UN says Syrian sides 'lack willingness' for peace
The head of the UN Supervision Mission in Syria (UNSMIS) says there appears to be a "lack of willingness" on the two sides to seek a peaceful transition.
Maj-Gen Robert Mood said violence had risen over the past 10 days, causing losses on both sides and putting his unarmed observers at significant risk.
The Norwegian said there was a "push towards advancing military positions".
Activists have said troops are shelling opposition-held areas and fighting rebels in several parts of the country.
Civilians have reportedly been killed in the eastern province of Deir al-Zour, the northern province of Aleppo and a Damascus suburb.
Opposition activists said about 30 people died in violence across Syria on Friday, including several protesters shelled as they left weekly prayers.
A gruesome video circulated by opposition groups purported to show corpses scattered outside a mosque in the southern town of Busra Sham.
Protesters said they had been warned by the army they would be shelled if they demonstrated. State news agency Sana said "terrorists" had set off two bombs outside the mosque.
Meanwhile, France is looking at whether to supply the Syrian rebels with telecommunications equipment, Foreign Minister Laurent Fabius said.
At a news conference in Damascus on Friday, Gen Mood said that after the UN observer mission in Syria began on 29 April there had been a lull in violence, "brought about willingly" by the government and rebels.
But he warned: "Violence over the past 10 days has been intensifying, again willingly by both parties, with losses on both sides and significant risks to our observers."
"The Syrian population, civilians, are suffering and in some locations, civilians have been trapped by ongoing operations."
Gen Mood said UNSMIS had been established as the "factual voice on the ground to ensure that the pain and the suffering of the Syrian people is recognised and addressed".
"But the escalating violence is now limiting our ability to observe, verify and report, as well as assist in local dialogue and stability projects."
The general noted that both sides had accepted the six-point peace plan negotiated by the UN and Arab League envoy, Kofi Annan, which included a ceasefire.
"There appears to be a lack of willingness to seek a peaceful transition," he added. "Instead there appears to be a push towards advancing military positions".
Gen Mood warned that the UN mission was not open-ended and would be under review as it neared the expiry of its current mandate in July. But he hinted that it should be strengthened in numbers and equipment.
Hopes for putting some muscle into the Annan peace plan are currently pinned on a proposed international conference in Geneva at the end of the month, reports the BBC's Jim Muir in Beirut.
But Russia's government has said it will take part only if the focus is on ending the bloodshed, not discussing Syria's political future, our correspondent adds.
Russian Foreign Minister Sergei Lavrov is also insisting that Iran must take part, something which many Western countries do not want.
He also denied on Friday that Moscow had been discussing plans for a political transition in Syria that would include its president's departure.
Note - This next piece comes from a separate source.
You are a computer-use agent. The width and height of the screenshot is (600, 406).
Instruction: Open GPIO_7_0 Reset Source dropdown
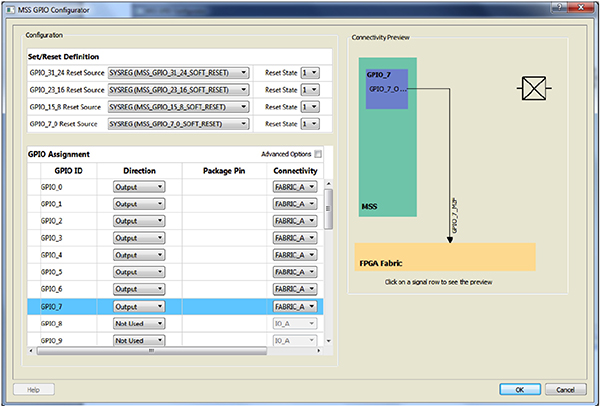coord(178,124)
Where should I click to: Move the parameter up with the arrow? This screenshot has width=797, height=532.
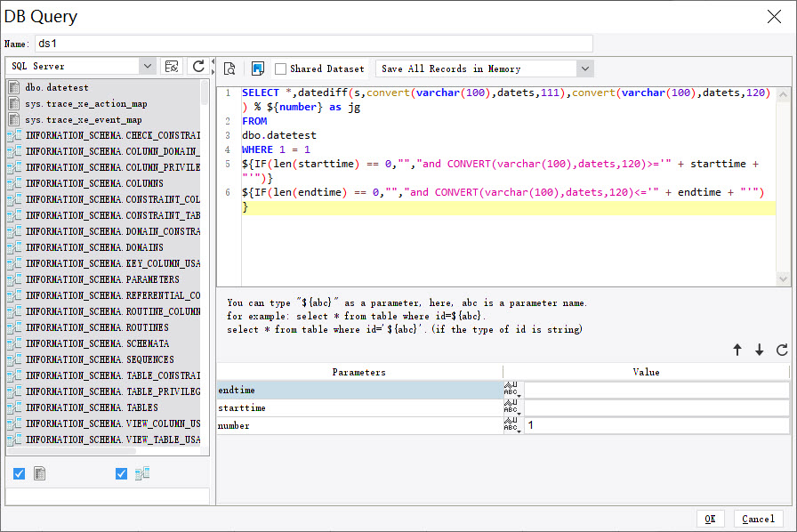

"It's not true that we are discussing Syria's fate after Bashar al-Assad," he said. "We are not dealing with a regime change, either through approving unilateral actions at the UN Security Council nor through taking part in some political conspiracies."
Russia's foreign ministry separately insisted it was not selling new attack helicopters to the Syrian military, saying only refurbished aircraft were sent "many years ago" and trade was limited to "defensive weapons".
Earlier this week, US Secretary of State Hillary Clinton accused Russia of escalating the conflict by supplying attack helicopters. However, the state department later acknowledged that these were refurbished helicopters being returned to Syria.
Speaking on France's stance on supplies to the rebels, Mr Fabius told Inter radio on Friday: "We are considering - and the Americans have done this - not giving weapons but providing communications equipment so that a stronger revolt develops amongst the population."
The BBC's Christian Fraser in Paris says the new French government of Francois Hollande has put Syria at the top of its foreign-policy agenda.
In April, the US pledged $12m (£7.7m) in communications equipment for the Syrian rebels.
Earlier on Friday, opposition and human rights activists said government forces were continuing an offensive that began earlier this week to capture rebel-controlled areas in northern, central and coastal provinces.
The Local Co-ordination Committees, an activist network, and the Syrian Observatory for Human Rights said troops were bombarding the town of Anadan in Aleppo province. At least one person was reportedly killed.
Deadly clashes also took place in the city of Deir al-Zour, the nearby village of Akayrashi and in the eastern Damascus suburb of Douma, the LCC said.
On Thursday, at least 84 people, including 48 civilians, were killed in clashes and bombings, the Syrian Observatory for Human Rights said.
Activists have accused government forces of using chemical weapons in at least four different parts of the country.
The UN says at least 10,000 people have died since pro-democracy protests began in March 2011. In April, the Syrian government reported that 6,143 Syrian citizens had been killed by "terrorist groups".